Brasil tem sucessos nas suas emissões externas

O Estado de S. Paulo,

18 de novembro de 2011 | 08h06

Em meio a um quadro mundial muito conturbado, o Brasil não titubeou ememitir títulos no mercado externo neste mês.

A primeira emissão foi feita pelo Tesouro Nacional, em 4 de novembro, com a segunda reabertura do seu título de referência (benchmark) de 30 anos - o bônus global 2041, no valor de US$ 1,1 bilhão. Anteontem, foi o Banco do Brasil que emitiu, na forma de "notas", no mercado internacional, US$ 500 milhões, com prazo de cinco anos, a primeira captação de recurso no exterior de uma instituição financeira brasileira em quase seis meses.

Essas captações de recursos externos apresentam uma característica comum: procuram avaliar se, apesar do clima muito pouco propício, existe, ainda, para um país emergente, possibilidade de sucesso na tentativa de lançamento de títulos.
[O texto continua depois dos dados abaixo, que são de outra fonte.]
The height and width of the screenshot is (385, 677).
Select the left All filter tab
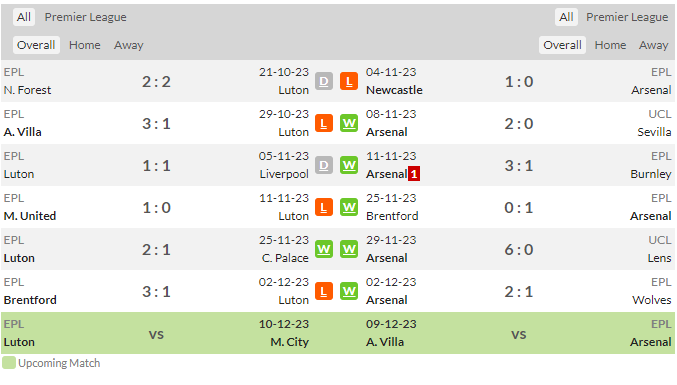[x=24, y=17]
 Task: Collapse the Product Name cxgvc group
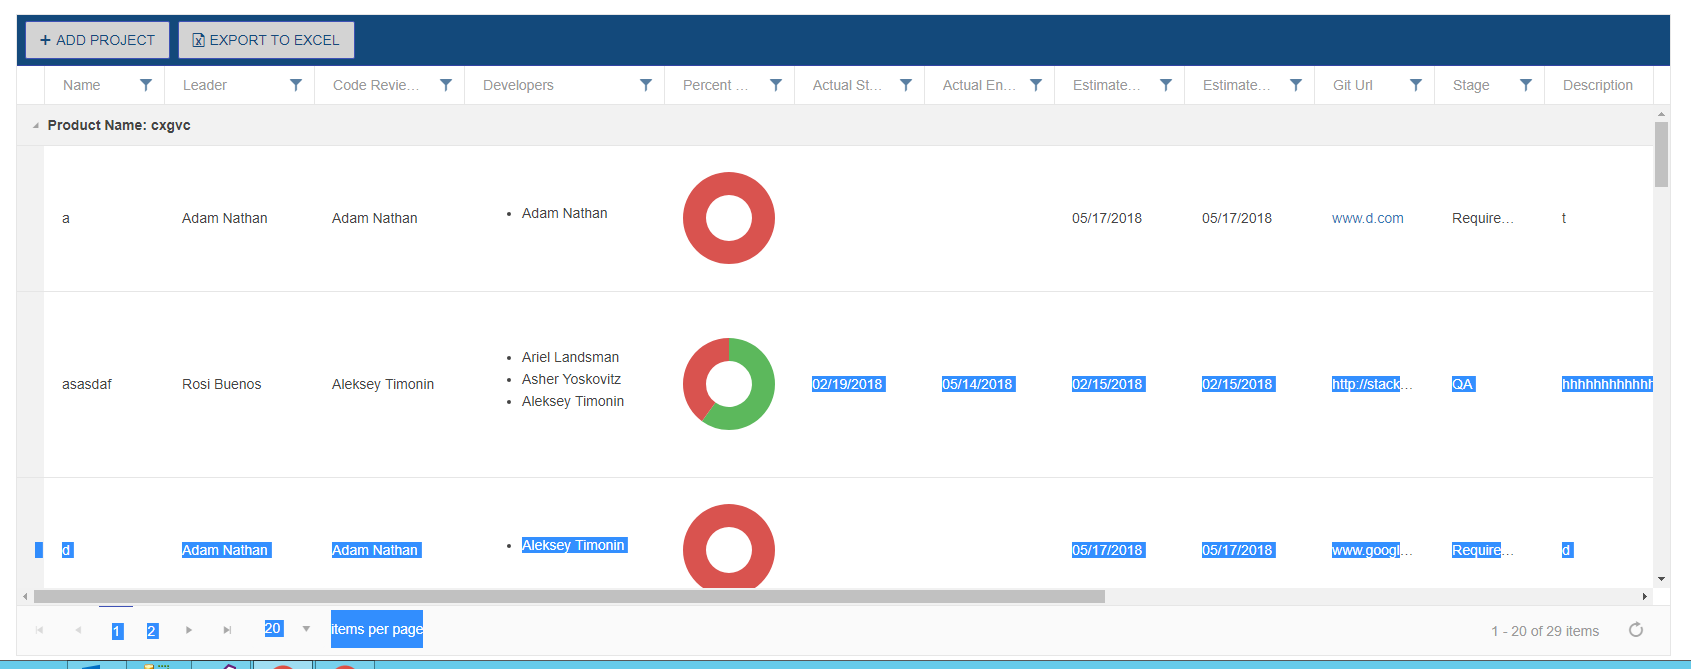[x=36, y=126]
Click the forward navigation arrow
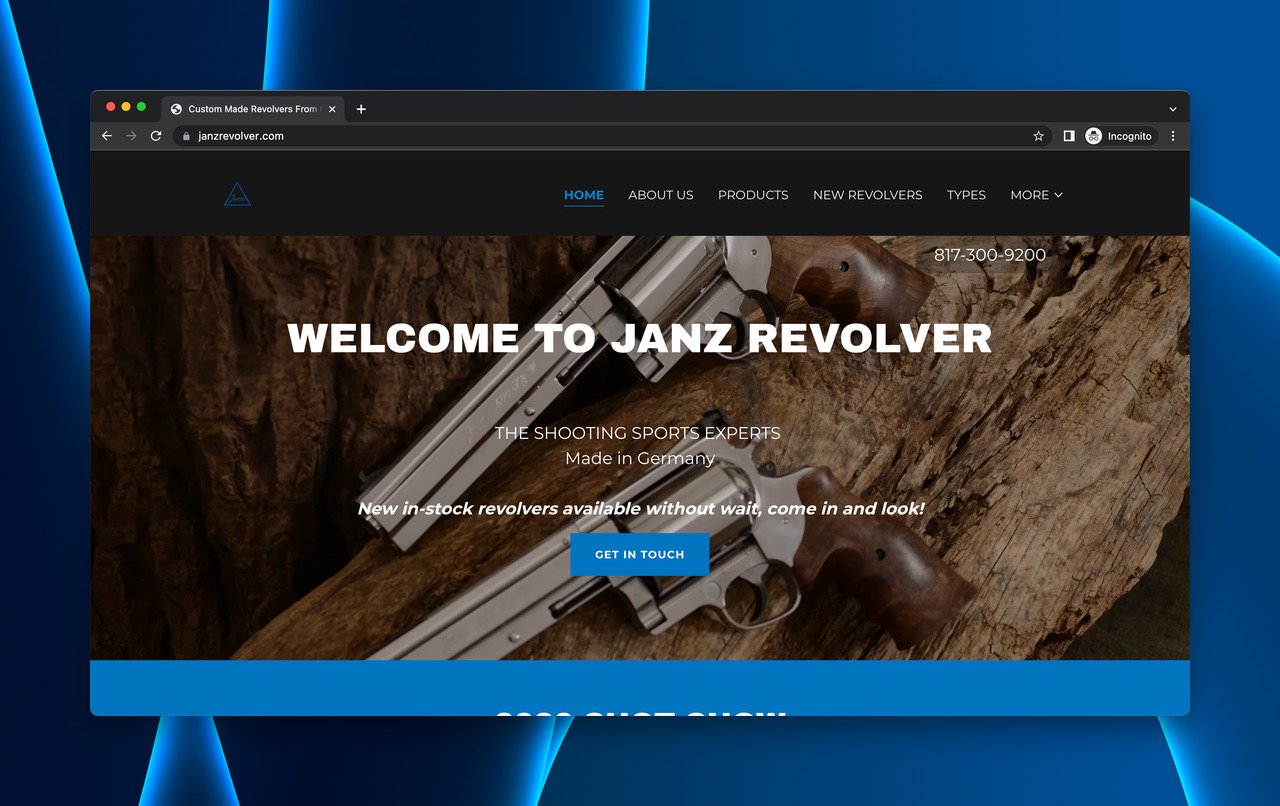 [x=130, y=135]
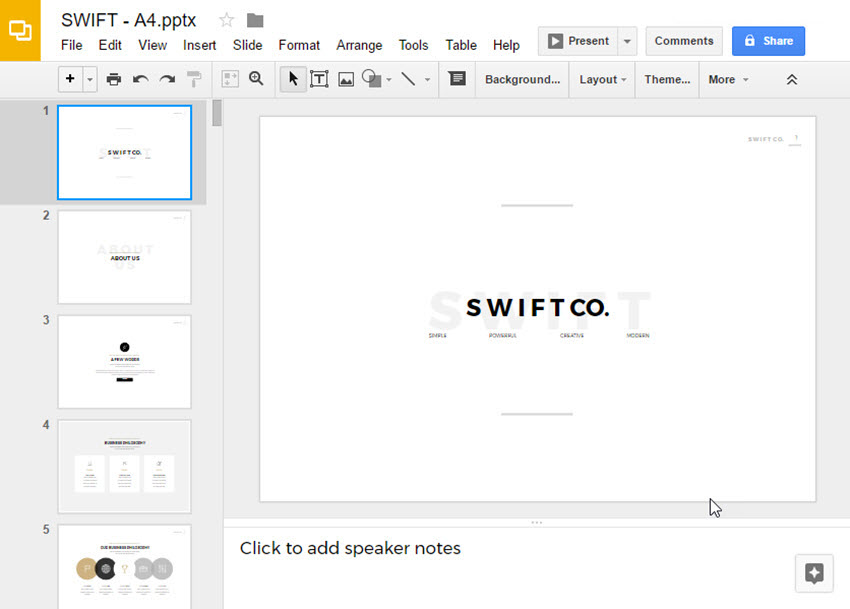Open the More options dropdown
The width and height of the screenshot is (850, 609).
727,78
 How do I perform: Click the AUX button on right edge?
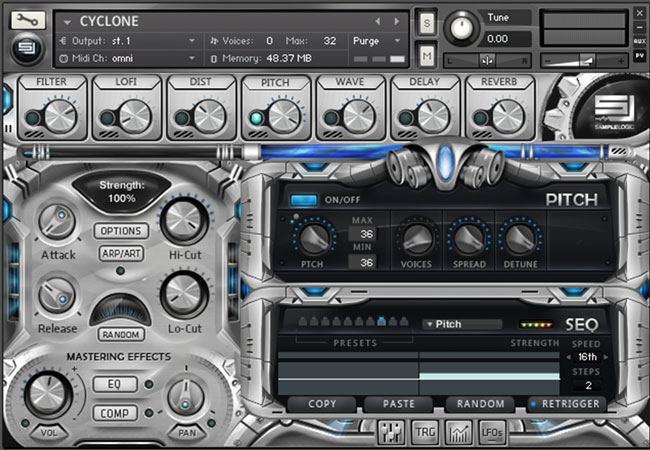(640, 43)
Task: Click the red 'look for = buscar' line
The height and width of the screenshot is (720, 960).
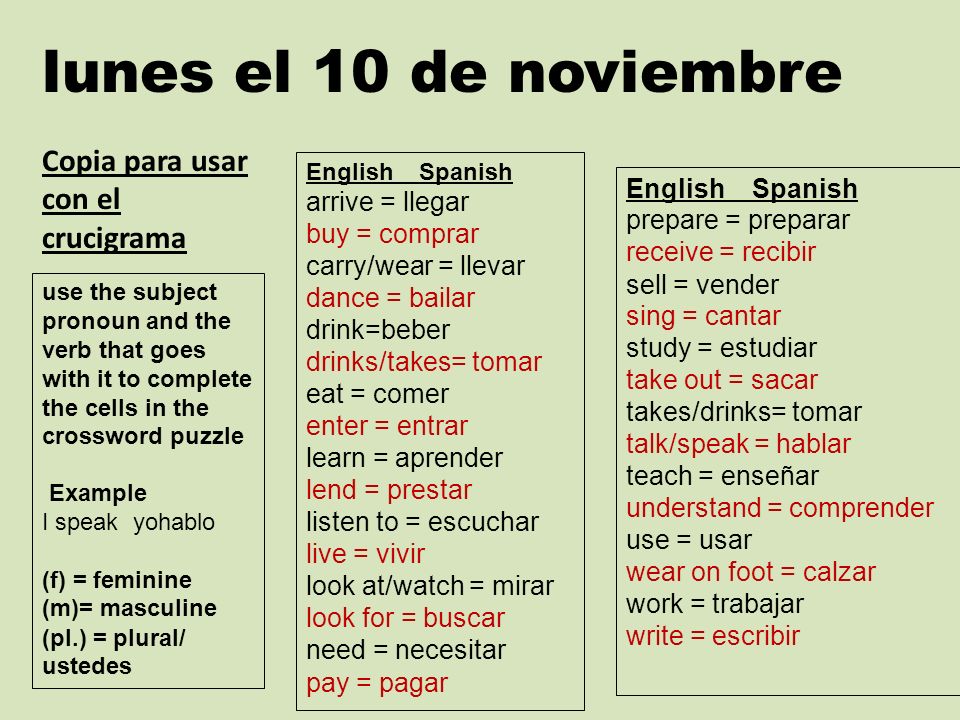Action: [405, 618]
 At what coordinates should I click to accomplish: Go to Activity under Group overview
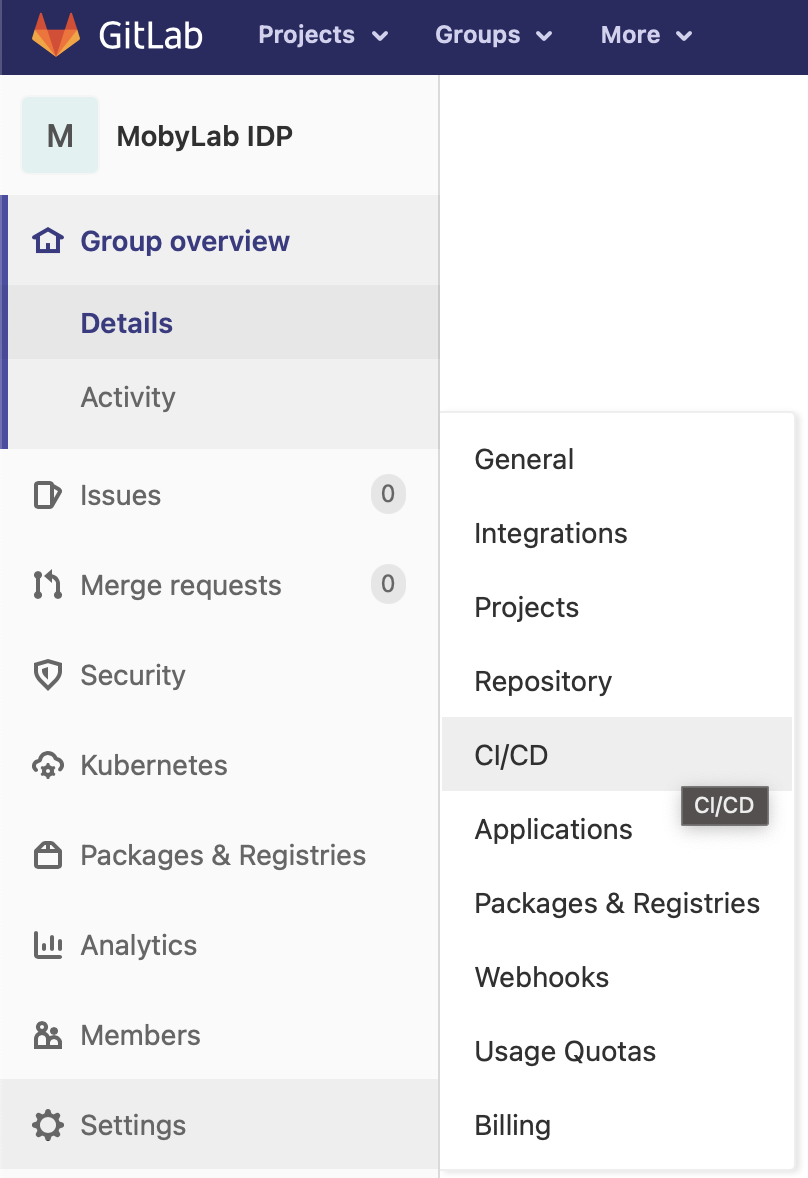tap(128, 397)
A primeira emissão foi de um bônus soberano, papel que, em virtude da crise na União Europeia, tem hoje, em geral, uma reputação suspeita e, por isso, somente se realiza a uma taxa de remuneração altíssima. No entanto, a emissão do Tesouro brasileiro pode ser considerada bem-sucedida. O cupom de juros é de 5,625% ao ano, mas o preço de emissão é de 114,70% do valor de face, o que permite ter um rendimento (yield) de 6,64% ao ano. Trata-se, para os títulos de 30 anos emitidos pelo Tesouro, da menor taxa de juro.

Por outro lado, enquanto, desde a crise da Grécia, os bancos europeus passam por uma fase muito delicada, em que estão tendo muitas dificuldades para captar recursos, o Banco do Brasil parece ter tido também um grande sucesso com sua emissão. O seu título foi muito bem recebido. Isso se explica pelo fato de que hoje o Brasil não apresenta risco de inadimplência, enquanto oferece uma remuneração elevada em termos internacionais.

O sucesso da emissão de "notas" pelo Banco do Brasil talvez seja ainda mais significativo do que o do bônus soberano do Tesouro, embora se trate de uma operação de cinco anos. A remuneração oferecida aos investidores ficou em 4% ao ano, o que, em se tratando de uma emissão de prazo relativamente curto, é muito atraente, levando em conta a segurança implícita.

Cabe lembrar que, neste período conturbado, o Grupo Odebrecht também realizou uma captação no exterior, de US$ 250 milhões, e há outros interessados em captar recursos, mas que preferem ver como evolui a situação na Europa antes de realizar operações desse tipo.